REQUIREMENT » Pictures are to be left out; everything else in the records must be repeated exactly.

THE INPUT »
--------------------------------------------------
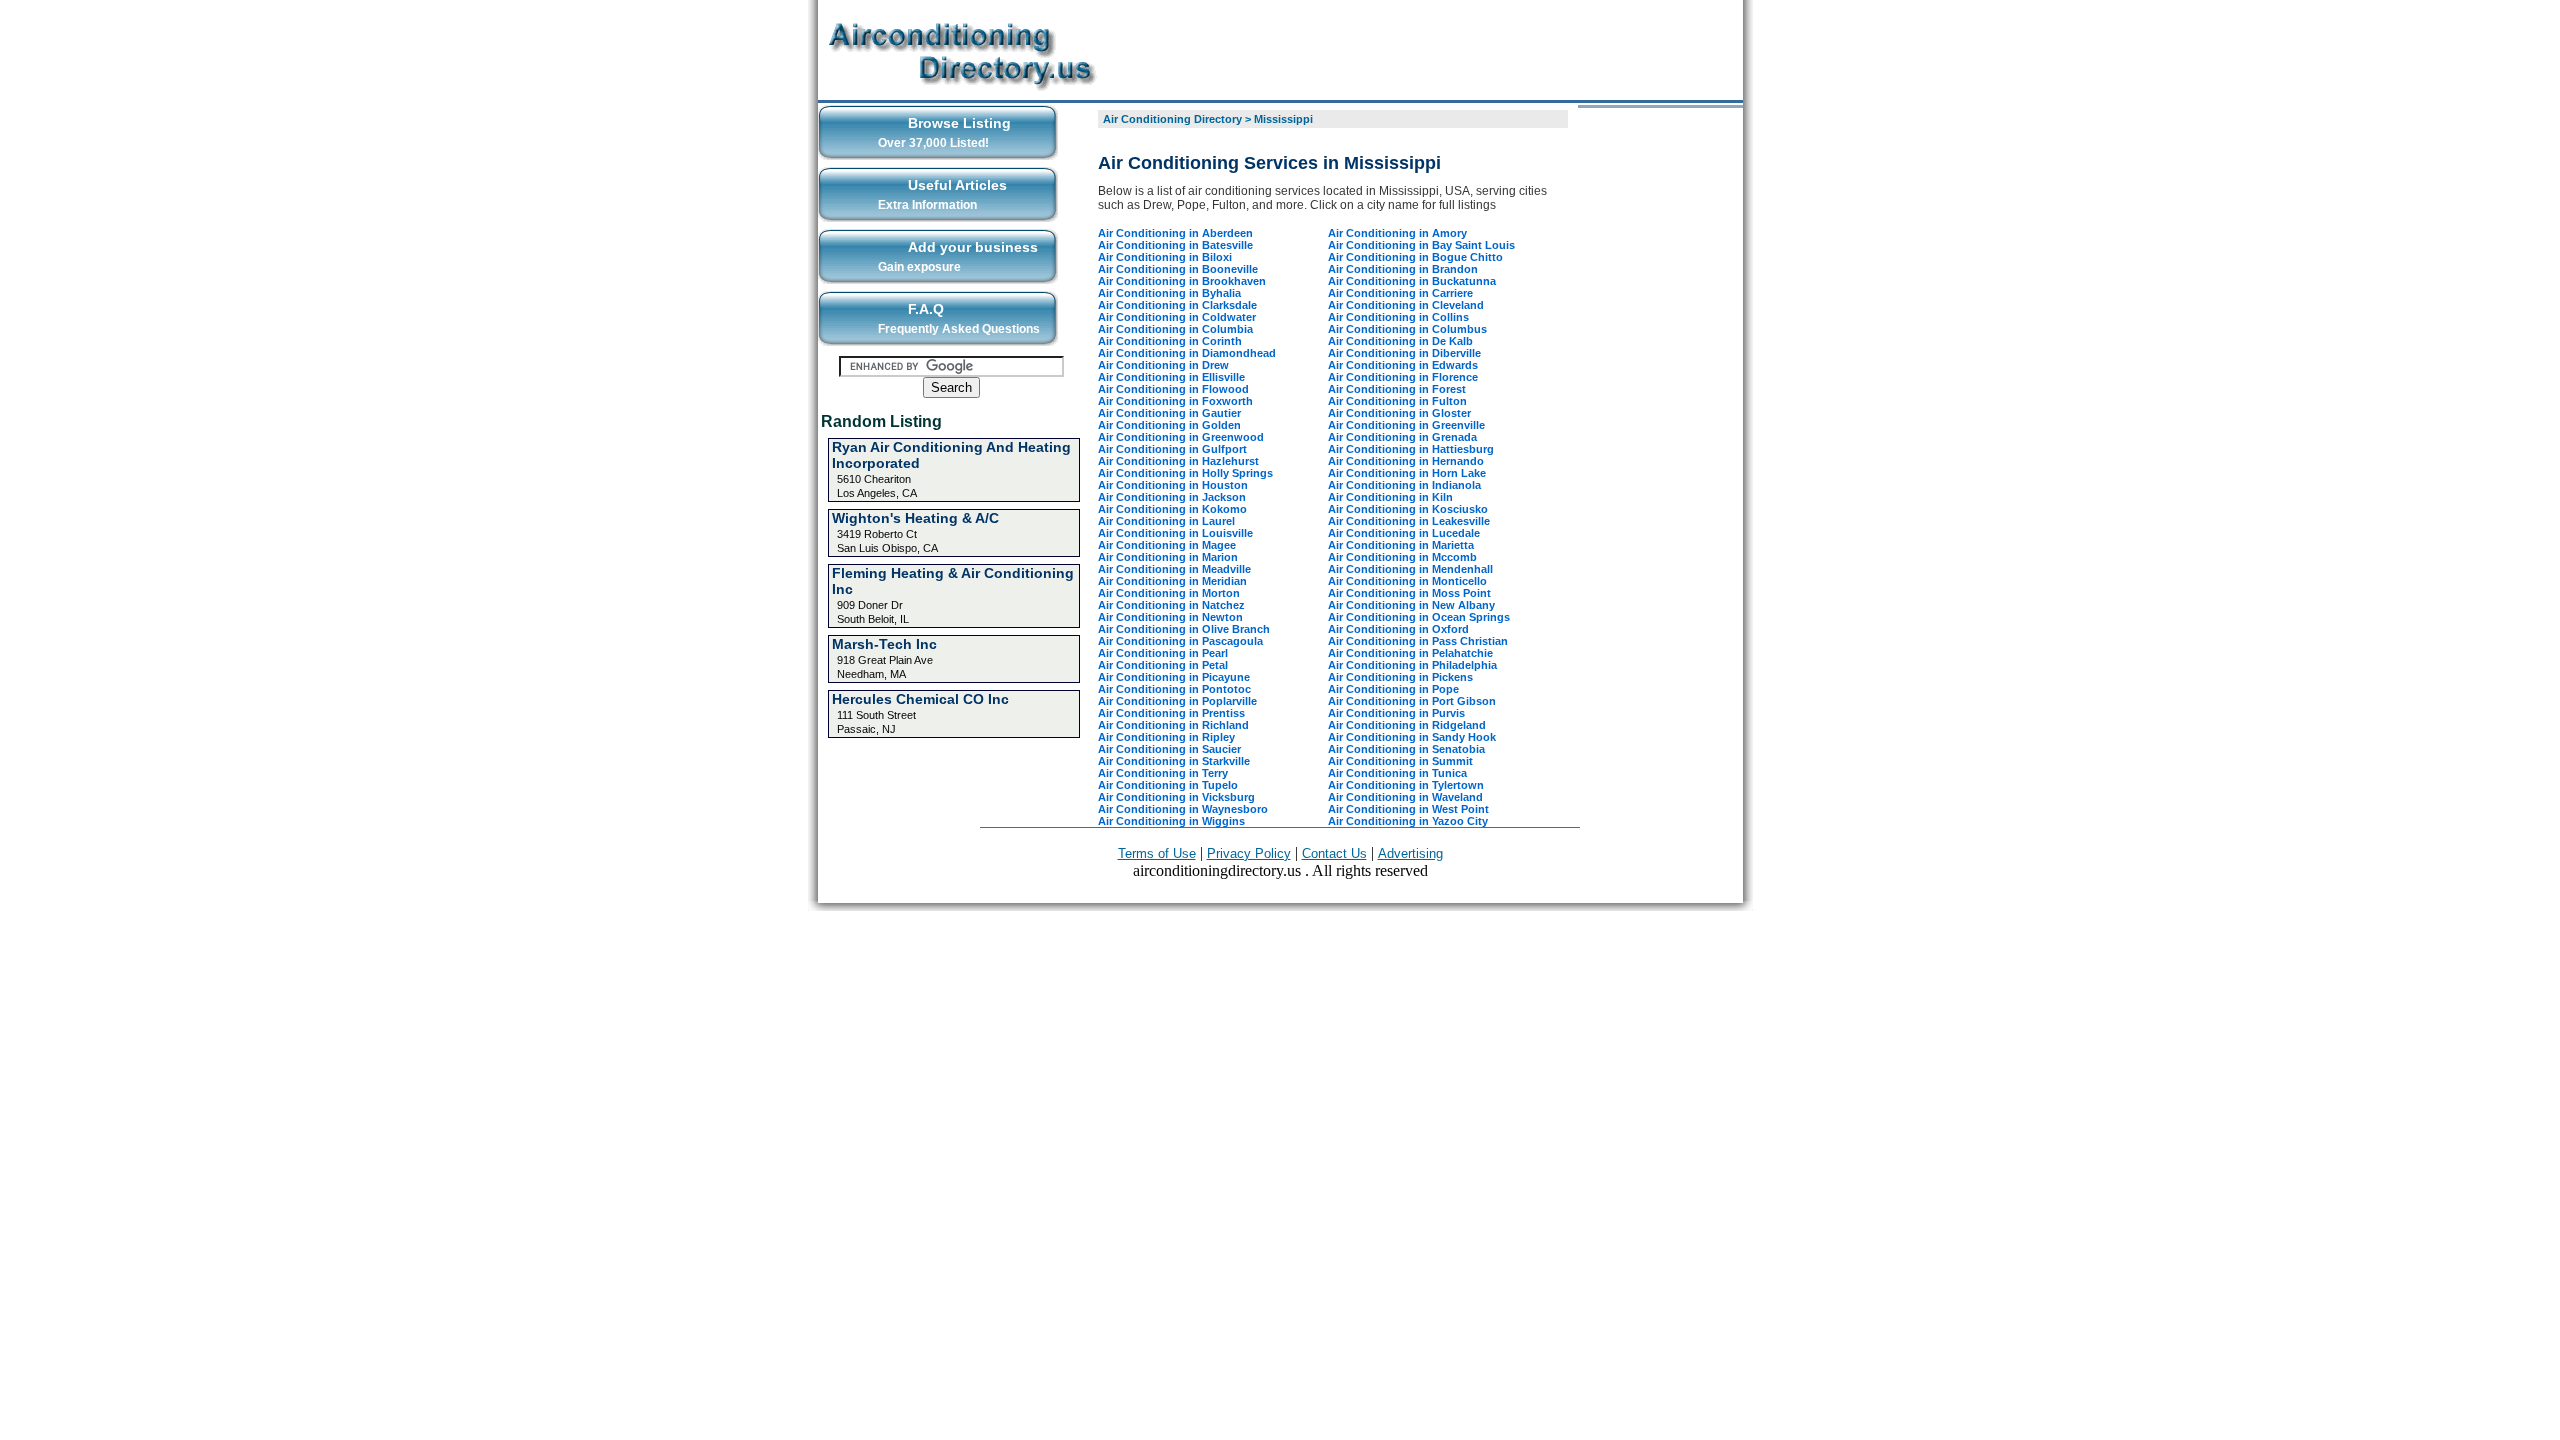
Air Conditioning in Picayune (1174, 677)
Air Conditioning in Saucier (1169, 749)
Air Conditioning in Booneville (1178, 269)
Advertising (1410, 853)
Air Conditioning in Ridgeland (1407, 725)
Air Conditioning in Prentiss (1171, 713)
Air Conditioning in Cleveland (1406, 305)
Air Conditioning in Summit (1400, 761)
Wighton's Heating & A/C (915, 518)
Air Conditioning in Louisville (1175, 533)
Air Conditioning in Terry (1163, 773)
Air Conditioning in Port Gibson (1412, 701)
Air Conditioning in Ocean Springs (1419, 617)
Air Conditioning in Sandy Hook (1412, 737)
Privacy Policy (1249, 853)
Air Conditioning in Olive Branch (1184, 629)
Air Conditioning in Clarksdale (1177, 305)
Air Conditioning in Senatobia (1406, 749)
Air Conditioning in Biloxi (1165, 257)
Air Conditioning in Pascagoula (1180, 641)
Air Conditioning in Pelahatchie (1410, 653)
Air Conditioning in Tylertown (1406, 785)
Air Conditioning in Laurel (1166, 521)
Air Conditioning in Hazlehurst (1178, 461)
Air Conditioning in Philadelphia (1412, 665)
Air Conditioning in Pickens (1400, 677)
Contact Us (1334, 853)
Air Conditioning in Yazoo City (1408, 821)
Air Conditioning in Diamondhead (1187, 353)
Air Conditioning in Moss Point (1409, 593)
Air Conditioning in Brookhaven (1182, 281)
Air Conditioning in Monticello (1407, 581)
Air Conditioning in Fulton (1397, 401)
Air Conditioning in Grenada (1402, 437)
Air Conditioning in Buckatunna (1412, 281)
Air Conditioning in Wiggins (1171, 821)
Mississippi (1283, 119)
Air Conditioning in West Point (1408, 809)
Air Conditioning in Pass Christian (1418, 641)
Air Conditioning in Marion (1168, 557)
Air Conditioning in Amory (1397, 233)
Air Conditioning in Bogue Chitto (1415, 257)
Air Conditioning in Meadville (1174, 569)
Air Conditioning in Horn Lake (1407, 473)
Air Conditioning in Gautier (1169, 413)
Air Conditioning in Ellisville (1171, 377)
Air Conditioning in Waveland (1405, 797)
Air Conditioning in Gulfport (1172, 449)
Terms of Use (1157, 853)
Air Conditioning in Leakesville (1409, 521)
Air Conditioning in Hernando (1406, 461)
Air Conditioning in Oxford (1398, 629)
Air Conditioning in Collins (1398, 317)
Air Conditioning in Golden (1169, 425)
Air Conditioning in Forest (1397, 389)
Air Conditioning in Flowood (1173, 389)
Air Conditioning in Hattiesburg (1411, 449)
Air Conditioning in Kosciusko (1408, 509)
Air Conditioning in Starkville (1174, 761)
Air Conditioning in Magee (1167, 545)
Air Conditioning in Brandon (1403, 269)
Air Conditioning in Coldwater (1177, 317)
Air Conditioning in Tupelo (1168, 785)
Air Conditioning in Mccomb (1402, 557)
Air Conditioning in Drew (1163, 365)
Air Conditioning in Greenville (1406, 425)
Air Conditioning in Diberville (1404, 353)
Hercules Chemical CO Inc (920, 699)
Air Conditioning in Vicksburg (1176, 797)
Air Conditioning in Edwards (1403, 365)
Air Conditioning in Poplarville (1177, 701)
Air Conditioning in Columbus (1407, 329)
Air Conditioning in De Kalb (1400, 341)
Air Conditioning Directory (1172, 119)
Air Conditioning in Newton (1170, 617)
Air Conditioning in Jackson (1172, 497)
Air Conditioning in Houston (1173, 485)
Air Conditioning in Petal (1163, 665)
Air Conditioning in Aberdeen (1175, 233)
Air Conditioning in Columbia (1175, 329)
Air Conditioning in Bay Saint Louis (1421, 245)
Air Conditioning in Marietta (1401, 545)
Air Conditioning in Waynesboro (1183, 809)
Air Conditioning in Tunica (1397, 773)
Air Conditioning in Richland (1173, 725)
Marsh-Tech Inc (884, 644)
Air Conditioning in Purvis (1396, 713)
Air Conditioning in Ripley (1166, 737)
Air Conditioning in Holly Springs (1185, 473)
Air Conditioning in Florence (1403, 377)
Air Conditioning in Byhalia (1169, 293)
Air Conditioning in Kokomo (1172, 509)
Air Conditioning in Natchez (1171, 605)
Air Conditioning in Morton (1169, 593)
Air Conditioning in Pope (1393, 689)
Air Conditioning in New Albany (1411, 605)
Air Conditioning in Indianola (1404, 485)
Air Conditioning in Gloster (1399, 413)
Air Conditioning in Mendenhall (1410, 569)
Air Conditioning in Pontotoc (1174, 689)
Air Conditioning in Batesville (1175, 245)
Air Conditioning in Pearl (1163, 653)
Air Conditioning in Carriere (1400, 293)
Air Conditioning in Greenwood (1181, 437)
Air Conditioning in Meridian (1172, 581)
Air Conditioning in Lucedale (1404, 533)
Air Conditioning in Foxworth (1175, 401)
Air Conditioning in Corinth (1170, 341)
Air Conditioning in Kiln (1390, 497)
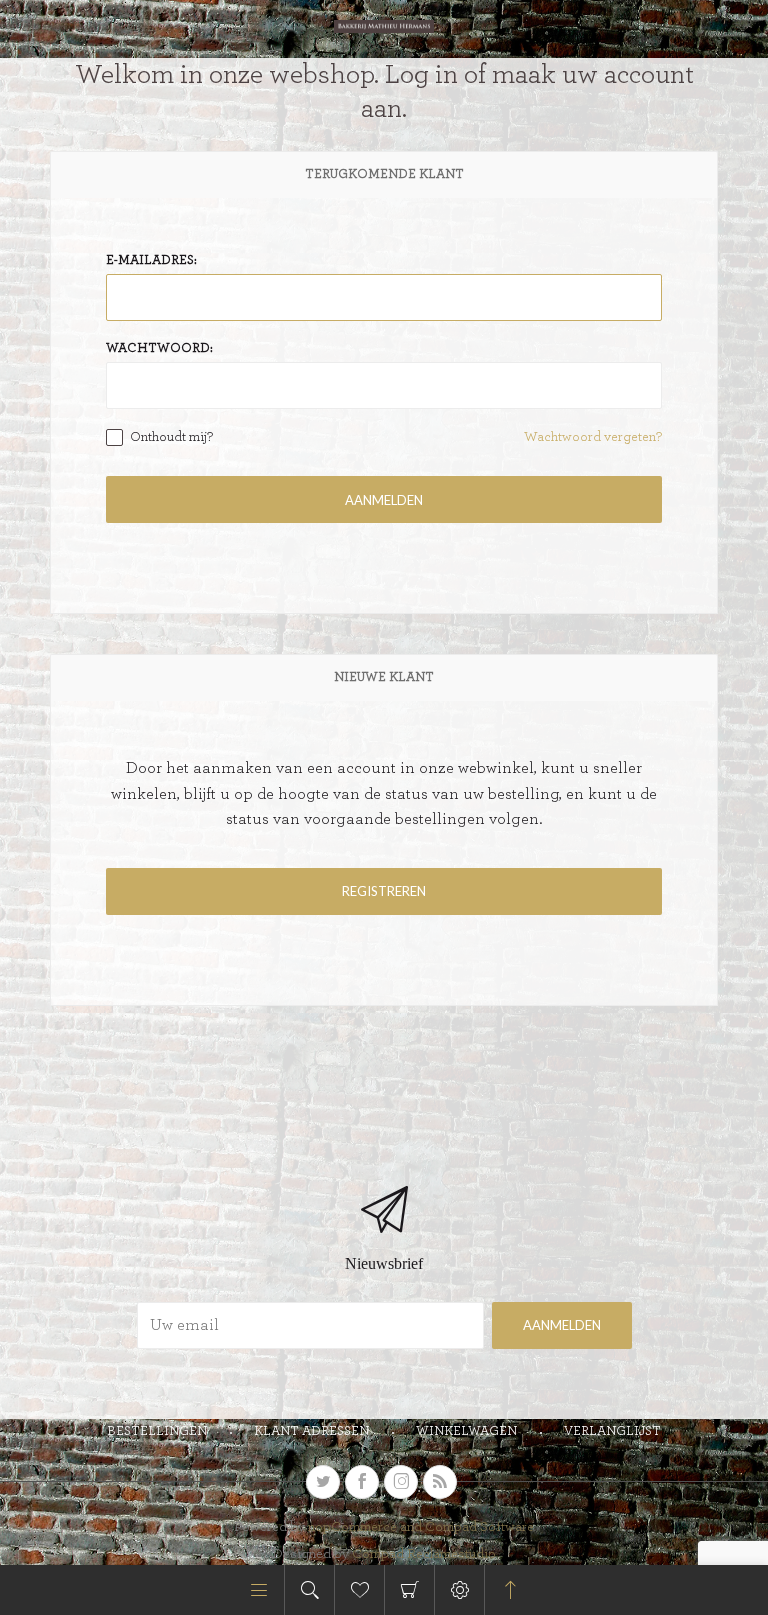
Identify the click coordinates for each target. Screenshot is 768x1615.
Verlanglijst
--------------------------------------------------
WRITTEN ANSWER »
Air Conditioning in Picayune (1174, 677)
Air Conditioning in Saucier (1169, 749)
Air Conditioning in Booneville (1178, 269)
Advertising (1410, 853)
Air Conditioning in Ridgeland (1407, 725)
Air Conditioning in Prentiss (1171, 713)
Air Conditioning in Cleveland (1406, 305)
Air Conditioning in Summit (1400, 761)
Wighton's Heating & A/C (915, 518)
Air Conditioning in Louisville (1175, 533)
Air Conditioning in Terry (1163, 773)
Air Conditioning in Port Gibson (1412, 701)
Air Conditioning in Ocean Springs (1419, 617)
Air Conditioning in Sandy Hook (1412, 737)
Privacy Policy (1249, 853)
Air Conditioning in Olive Branch (1184, 629)
Air Conditioning in Clarksdale (1177, 305)
Air Conditioning in Senatobia (1406, 749)
Air Conditioning in Biloxi (1165, 257)
Air Conditioning in Pascagoula (1180, 641)
Air Conditioning in Pelahatchie (1410, 653)
Air Conditioning in Tylertown (1406, 785)
Air Conditioning in Laurel (1166, 521)
Air Conditioning in Hazlehurst (1178, 461)
Air Conditioning in Philadelphia (1412, 665)
Air Conditioning in Pickens (1400, 677)
Contact Us (1334, 853)
Air Conditioning in Yazoo City (1408, 821)
Air Conditioning in Diamondhead (1187, 353)
Air Conditioning in Moss Point (1409, 593)
Air Conditioning in Brookhaven (1182, 281)
Air Conditioning in Monticello (1407, 581)
Air Conditioning in Fulton (1397, 401)
Air Conditioning in Grenada (1402, 437)
Air Conditioning in Buckatunna (1412, 281)
Air Conditioning in Wiggins (1171, 821)
Mississippi (1283, 119)
Air Conditioning in West Point (1408, 809)
Air Conditioning in Pass Christian (1418, 641)
Air Conditioning in Marion (1168, 557)
Air Conditioning in Amory (1397, 233)
Air Conditioning in Bogue Chitto (1415, 257)
Air Conditioning in Meadville (1174, 569)
Air Conditioning in Horn Lake (1407, 473)
Air Conditioning in Gautier (1169, 413)
Air Conditioning in Ellisville (1171, 377)
Air Conditioning in Waveland (1405, 797)
Air Conditioning in Gulfport (1172, 449)
Terms of Use (1157, 853)
Air Conditioning in Leakesville (1409, 521)
Air Conditioning in Hernando (1406, 461)
Air Conditioning in Oxford (1398, 629)
Air Conditioning in Collins (1398, 317)
Air Conditioning in Golden (1169, 425)
Air Conditioning in Forest (1397, 389)
Air Conditioning in Flowood (1173, 389)
Air Conditioning in Hattiesburg (1411, 449)
Air Conditioning in Kosciusko (1408, 509)
Air Conditioning in Starkville (1174, 761)
Air Conditioning in Magee (1167, 545)
Air Conditioning in Brandon (1403, 269)
Air Conditioning in Coldwater (1177, 317)
Air Conditioning in Tupelo (1168, 785)
Air Conditioning in Mccomb (1402, 557)
Air Conditioning in Drew (1163, 365)
Air Conditioning in Greenville (1406, 425)
Air Conditioning in Diberville (1404, 353)
Hercules Chemical CO Inc (920, 699)
Air Conditioning in Vicksburg (1176, 797)
Air Conditioning in Edwards (1403, 365)
Air Conditioning in Poplarville (1177, 701)
Air Conditioning in Columbus (1407, 329)
Air Conditioning in De Kalb (1400, 341)
Air Conditioning Directory (1172, 119)
Air Conditioning in Newton (1170, 617)
Air Conditioning in Jackson (1172, 497)
Air Conditioning in Houston (1173, 485)
Air Conditioning in Petal (1163, 665)
Air Conditioning in Aberdeen (1175, 233)
Air Conditioning in Columbia (1175, 329)
Air Conditioning in Bay Saint Louis (1421, 245)
Air Conditioning in Marietta (1401, 545)
Air Conditioning in Waynesboro (1183, 809)
Air Conditioning in Tunica (1397, 773)
Air Conditioning in Richland (1173, 725)
Marsh-Tech Inc (884, 644)
Air Conditioning in Purvis (1396, 713)
Air Conditioning in Ripley (1166, 737)
Air Conditioning in Holly Springs (1185, 473)
Air Conditioning in Florence (1403, 377)
Air Conditioning in Byhalia (1169, 293)
Air Conditioning in Kokomo (1172, 509)
Air Conditioning in Natchez (1171, 605)
Air Conditioning in Morton (1169, 593)
Air Conditioning in Pope (1393, 689)
Air Conditioning in New Albany (1411, 605)
Air Conditioning in Indianola (1404, 485)
Air Conditioning in Gloster (1399, 413)
Air Conditioning in Mendenhall (1410, 569)
Air Conditioning in Pontotoc (1174, 689)
Air Conditioning in Batesville (1175, 245)
Air Conditioning in Pearl (1163, 653)
Air Conditioning in Carriere (1400, 293)
Air Conditioning in Greenwood (1181, 437)
Air Conditioning in Meridian (1172, 581)
Air Conditioning in Lucedale (1404, 533)
Air Conditioning in Foxworth (1175, 401)
Air Conditioning in Corinth (1170, 341)
Air Conditioning in Kiln (1390, 497)
Identify the click coordinates for each target. Screenshot is 768x1615.
Verlanglijst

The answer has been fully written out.